Texas Political Journalist Argues Against Voter ID Legislation

In today’s issue of the Austin American Statesman a longtime political journalist, Glenn W. Smith, argues against Texas’ voter ID laws. The full text of his opinion piece is copied below.

Wonder no more why American right-wing extremists have carried out a 50-year campaign “to undercut or dismantle [the] most important requirements” of the historic 1965 Voting Rights Act, as the New York Times described their effort. One answer lies in a little-noticed 2003 worldwide study of 38 democracies.

The Journal of Public Economics study, by Dennis C. Mueller and Thomas Stratmann, found that increased voter turnout led to more equal distributions of income. “Citizen participation has a direct negative effect on income inequality,” the authors wrote.

If you want a bigger piece of the economic pie and you can get control of enough political kitchens, cook up new voter suppression laws that place barriers between citizens and the polls. The voter suppression chefs have done just that. In 2014, voter turnout in the U.S. was 36.3 percent, the lowest since World War II. Income inequality is the highest it has been since 1928.

The Mueller/Thomas study also found that as democracies weaken — measured by the ease with which citizen preferences are enacted — the wealthy find ways of looting national treasuries. Here the looting often takes the form of privatized schools, prisons and, if conservatives had their way, Social Security. Corruption grows along with voter suppression. Public tax money finds its way into privileged pockets while public benefits shrink.

Many tea party conservatives who rightly condemn political corruption are also supporters of voter suppression efforts, diminishing their own anti-corruption hopes.

In 2013 conservatives on the U.S. Supreme Court voted to gut the Voting Rights Act by prohibiting the U.S. Department of Justice from enforcing its key provision. The provision required Justice Department approval of changes in voting procedures in states with a history of discrimination. Texas was one of those states.

Since then, in those states Republicans control, there has been a veritable feast of voter suppression laws served to and for anti-democratic gluttons. Early voting periods and numbers of polling places have been reduced. Ridiculous voter identification laws have been passed. The Texas Voter ID law, now under review by the U.S. Supreme Court, disallows university student IDs but allows gun licenses. Another Texas effort, this one to undermine the longstanding “one man-one vote” precedent, was overruled by the Supreme Court just last week.

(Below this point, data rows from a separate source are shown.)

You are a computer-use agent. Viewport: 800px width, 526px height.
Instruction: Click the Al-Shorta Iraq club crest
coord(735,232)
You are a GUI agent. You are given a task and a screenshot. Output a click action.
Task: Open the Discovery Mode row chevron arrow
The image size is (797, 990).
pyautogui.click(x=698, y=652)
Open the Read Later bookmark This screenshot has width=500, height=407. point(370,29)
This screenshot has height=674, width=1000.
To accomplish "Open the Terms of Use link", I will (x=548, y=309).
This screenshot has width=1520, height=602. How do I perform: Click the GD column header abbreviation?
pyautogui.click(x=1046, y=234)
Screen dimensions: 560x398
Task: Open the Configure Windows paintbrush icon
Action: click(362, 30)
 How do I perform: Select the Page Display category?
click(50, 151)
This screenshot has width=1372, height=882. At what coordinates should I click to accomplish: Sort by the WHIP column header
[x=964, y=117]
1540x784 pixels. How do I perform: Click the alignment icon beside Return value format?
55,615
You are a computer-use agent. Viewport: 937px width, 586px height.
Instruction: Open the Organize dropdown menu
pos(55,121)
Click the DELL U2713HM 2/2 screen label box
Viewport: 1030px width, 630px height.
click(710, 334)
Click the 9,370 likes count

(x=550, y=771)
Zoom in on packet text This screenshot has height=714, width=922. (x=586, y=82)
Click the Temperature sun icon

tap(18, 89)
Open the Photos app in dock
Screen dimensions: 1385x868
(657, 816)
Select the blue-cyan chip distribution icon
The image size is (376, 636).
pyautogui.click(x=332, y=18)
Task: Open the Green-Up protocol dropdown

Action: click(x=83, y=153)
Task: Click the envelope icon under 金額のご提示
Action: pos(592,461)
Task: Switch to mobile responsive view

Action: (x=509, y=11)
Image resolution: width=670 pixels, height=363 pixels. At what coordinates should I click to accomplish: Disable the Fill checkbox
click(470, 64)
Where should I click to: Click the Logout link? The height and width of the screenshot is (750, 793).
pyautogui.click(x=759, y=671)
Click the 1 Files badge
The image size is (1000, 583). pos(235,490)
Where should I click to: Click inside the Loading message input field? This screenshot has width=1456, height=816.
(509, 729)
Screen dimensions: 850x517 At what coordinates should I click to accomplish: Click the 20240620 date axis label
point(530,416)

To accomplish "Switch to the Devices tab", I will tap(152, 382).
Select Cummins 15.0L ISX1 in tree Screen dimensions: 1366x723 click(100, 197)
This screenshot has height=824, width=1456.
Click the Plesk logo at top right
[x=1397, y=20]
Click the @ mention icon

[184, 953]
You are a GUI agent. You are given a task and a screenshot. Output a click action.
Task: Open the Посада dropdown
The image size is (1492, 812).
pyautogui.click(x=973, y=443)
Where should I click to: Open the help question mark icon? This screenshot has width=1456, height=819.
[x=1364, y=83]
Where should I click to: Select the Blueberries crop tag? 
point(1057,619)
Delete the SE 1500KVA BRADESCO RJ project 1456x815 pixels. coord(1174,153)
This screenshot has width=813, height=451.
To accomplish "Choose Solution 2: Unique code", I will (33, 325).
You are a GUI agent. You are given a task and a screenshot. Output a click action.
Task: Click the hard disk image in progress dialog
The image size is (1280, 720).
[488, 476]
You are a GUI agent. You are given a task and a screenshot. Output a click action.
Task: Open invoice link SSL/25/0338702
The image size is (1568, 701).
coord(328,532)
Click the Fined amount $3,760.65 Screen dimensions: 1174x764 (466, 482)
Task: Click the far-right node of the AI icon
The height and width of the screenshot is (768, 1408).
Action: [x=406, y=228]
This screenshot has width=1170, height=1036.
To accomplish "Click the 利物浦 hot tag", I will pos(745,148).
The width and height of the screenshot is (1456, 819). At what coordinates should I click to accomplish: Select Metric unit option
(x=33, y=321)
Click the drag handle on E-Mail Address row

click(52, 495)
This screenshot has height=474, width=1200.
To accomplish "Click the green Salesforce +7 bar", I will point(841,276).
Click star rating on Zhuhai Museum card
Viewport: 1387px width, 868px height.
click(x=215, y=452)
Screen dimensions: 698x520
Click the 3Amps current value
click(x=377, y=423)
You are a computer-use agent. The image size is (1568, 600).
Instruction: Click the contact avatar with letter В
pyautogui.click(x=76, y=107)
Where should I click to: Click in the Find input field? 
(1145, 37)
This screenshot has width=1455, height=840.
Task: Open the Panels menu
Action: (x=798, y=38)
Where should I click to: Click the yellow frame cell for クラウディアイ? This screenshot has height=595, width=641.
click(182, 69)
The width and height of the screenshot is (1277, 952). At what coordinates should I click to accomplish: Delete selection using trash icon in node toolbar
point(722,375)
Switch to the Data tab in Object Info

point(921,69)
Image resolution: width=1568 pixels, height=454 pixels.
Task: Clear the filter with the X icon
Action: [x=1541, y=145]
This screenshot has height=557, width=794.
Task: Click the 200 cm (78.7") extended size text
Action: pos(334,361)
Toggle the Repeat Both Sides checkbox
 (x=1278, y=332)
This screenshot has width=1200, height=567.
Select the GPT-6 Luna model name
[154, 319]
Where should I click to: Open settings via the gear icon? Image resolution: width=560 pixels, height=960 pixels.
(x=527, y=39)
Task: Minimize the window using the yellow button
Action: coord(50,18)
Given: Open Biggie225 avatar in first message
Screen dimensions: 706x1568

Of course, there are other motivations behind the national rage in voter suppression laws. Advocates often bat their eyes innocently and claim they are only trying to prevent “voter fraud.” However, according to the Brennan Center for Justice, “voter fraud is very rare, voter impersonation is nearly nonexistent, and much of the problems associated with alleged fraud in elections relates to unintentional mistakes by voters or election administrators.”

Racism plays its role. Voter suppressors might be too smart to say so out loud, but many believe their racial superiority justifies the suppression of Hispanic and African-American votes. Others who hold no conscious racial animosities are just following the path of the political club they joined.

America’s political parties have long histories of designing election mechanisms — a polite way of writing “rigging elections” — that improve their chances at the polls. However, historical habit and claims that “the other guys do it” are no excuse.

As noted above, it is not lost on some greedy cynics that voter suppression helps the selfish grow ever wealthier. Others sincerely believe in a kind of “elite democracy” that diminishes the role of everyday voters in favor of privileged experts.

Even after identifying some of their motivations it remains difficult to fully understand Americans who claim devotion to democracy while undermining its most critical feature: the right of every citizen to self-government through access to the polls.

Voter suppression is a recipe for wage suppression. If we want better pay for our labors, equal pay for equal work and an economy that provides opportunities to advance, it all begins with voting rights. Instead of creating barriers to the polls, we should be making voting easy, with broader mail-in and Internet voting opportunities, longer early voting periods, election-day holidays and same-day registration.

We’ll repeal voter identification laws and other barriers to voting and pass the reforms above if we want democracy instead of plutocracy or oligarchy.